Los derechos de las niñas y mujeres fueron su bandera. Promovió que se destinaran miles de millones de dólares para ayudar a la escolarización de chicas en todo el mundo. En Estados Unidos trabajó ayudando a las jóvenes a solicitar becas federales.

Obama ofreció una recepción en la Casa Blanca para los defensores de los derechos de las mujeres durante la celebración de la promulgación de la Ley Lilly Ledbetter Fair Pay de 2009.

En el programa Joining Forces contribuyó a convencer a empresas de que contrataran o formaran a más de un millón y medio de veteranos y cónyuges de militares.
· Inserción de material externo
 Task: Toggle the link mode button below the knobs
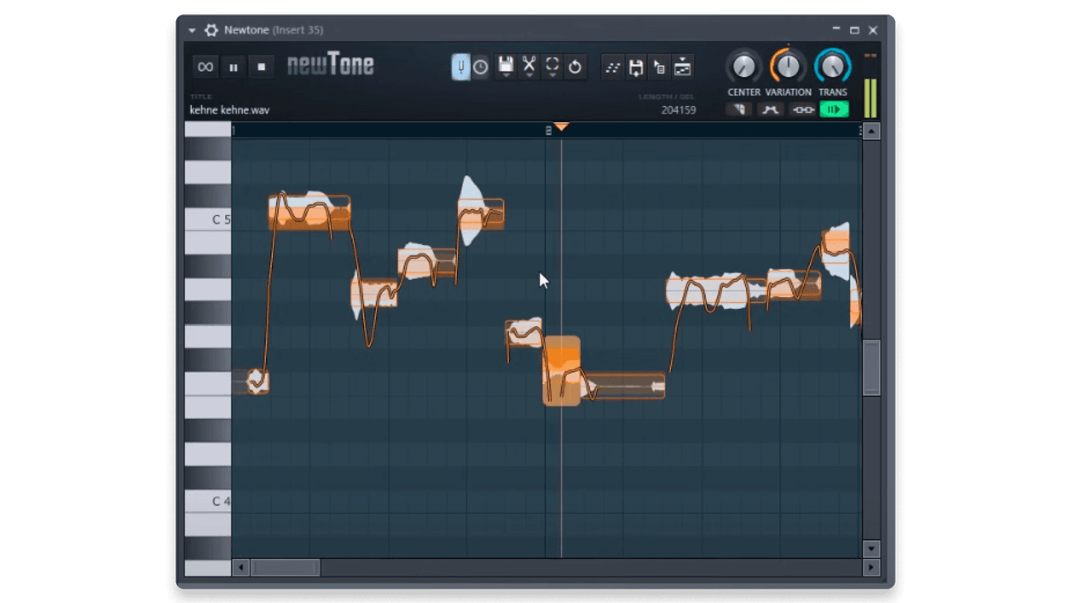click(x=803, y=109)
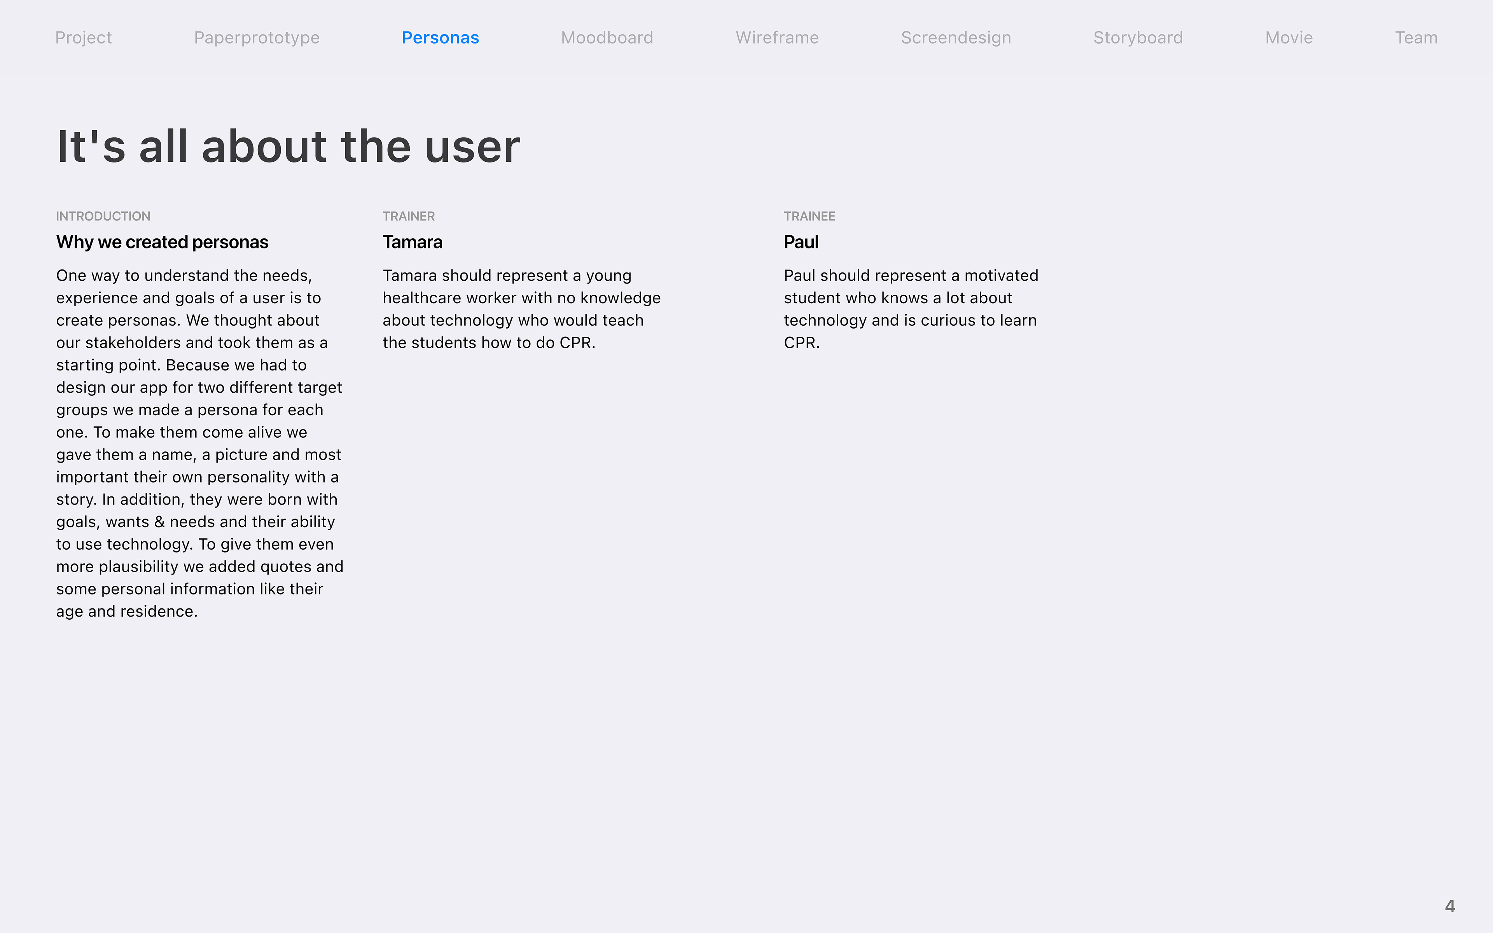Click the introduction paragraph about personas
1493x933 pixels.
199,443
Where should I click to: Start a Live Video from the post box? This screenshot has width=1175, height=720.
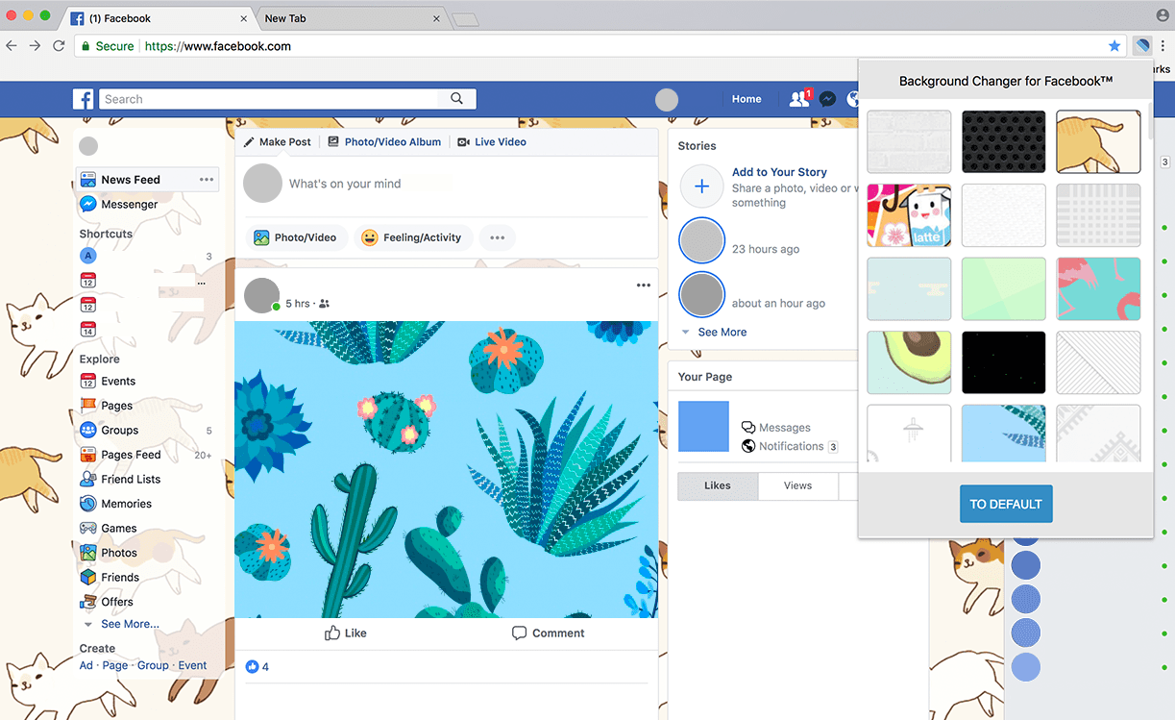click(x=491, y=141)
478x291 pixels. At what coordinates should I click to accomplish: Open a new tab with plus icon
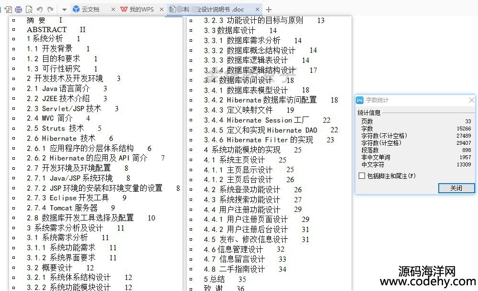click(269, 9)
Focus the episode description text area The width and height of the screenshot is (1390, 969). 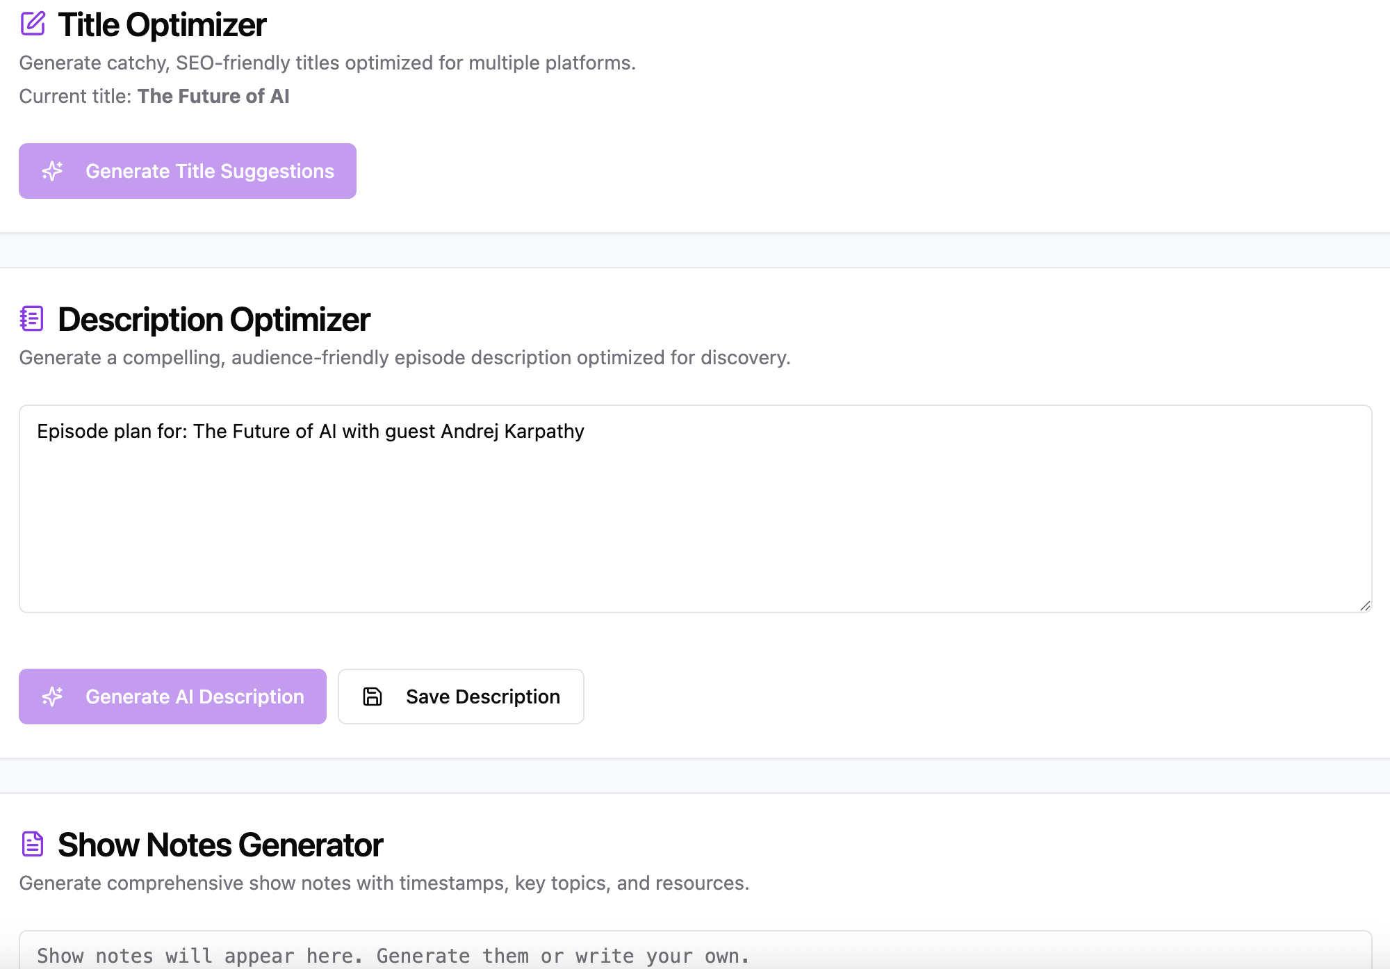point(695,509)
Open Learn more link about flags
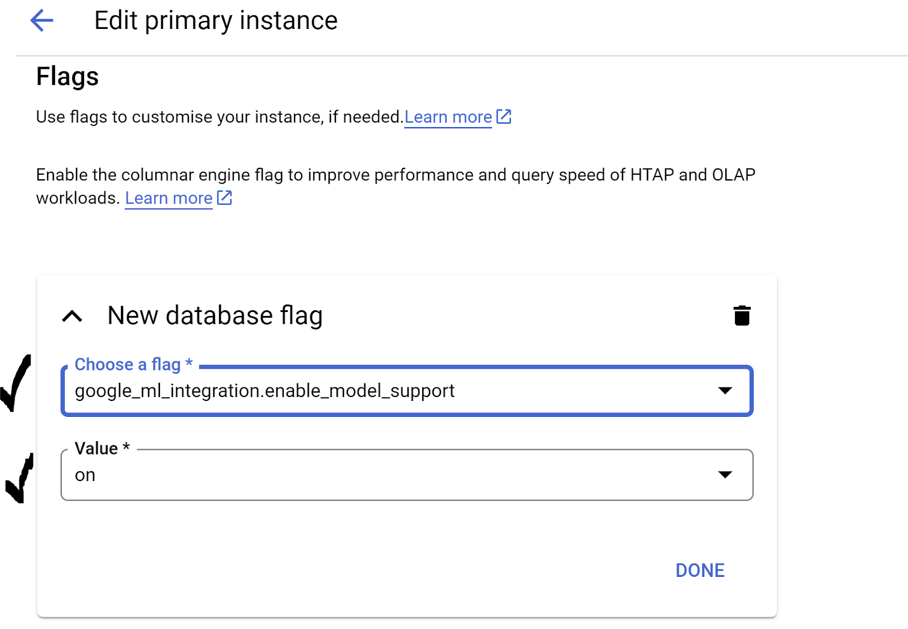The image size is (908, 629). [x=448, y=117]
Con su programa de mejorar los menús de los comedores escolares, 45 millones de niños comen desayunos y almuerzo más saludables. Además, mediante el programa Let’s move!, 11 millones de estudiantes dedican 60 minutos al día a la actividad física.

Palabras contra Trump

Casi al final del libro, Michelle Obama critica las posturas de Trump y recuerda el molesto pasaje de cuando el ahora presidente de Estados Unidos se jactó de sus agresiones sexuales hacia mujeres.

“La dominación es una forma de deshumanización. La materialización más fea del poder”, escribe la ex primera dama.

“He pasado noches en blanco, echando humo por las cosas que han ocurrido. Resulta alarmante comprobar que el comportamiento y las prioridades políticas del presidente actual han llevado a muchos estadounidenses a dudar de sí mismos y a recelar y tener miedo de los demás”, escribe al final de sus 523 páginas.

Por supuesto, clásico a su estilo, Donald Trump respondió con una nueva acusación. “Le pagaron mucho dinero para escribir un libro y siempre esperan un poco de controversia”, dijo Trump.

En diversas presentaciones de su libro, Michelle Obama ha intentado acabar con la especulación de que se está preparando para una carrera en la política. “Nunca he sido fanática de la política, y mi experiencia a lo largo de los últimos diez años ha hecho poco para cambiar mi actitud”, escribe. “La maldad sigue desanimándome”.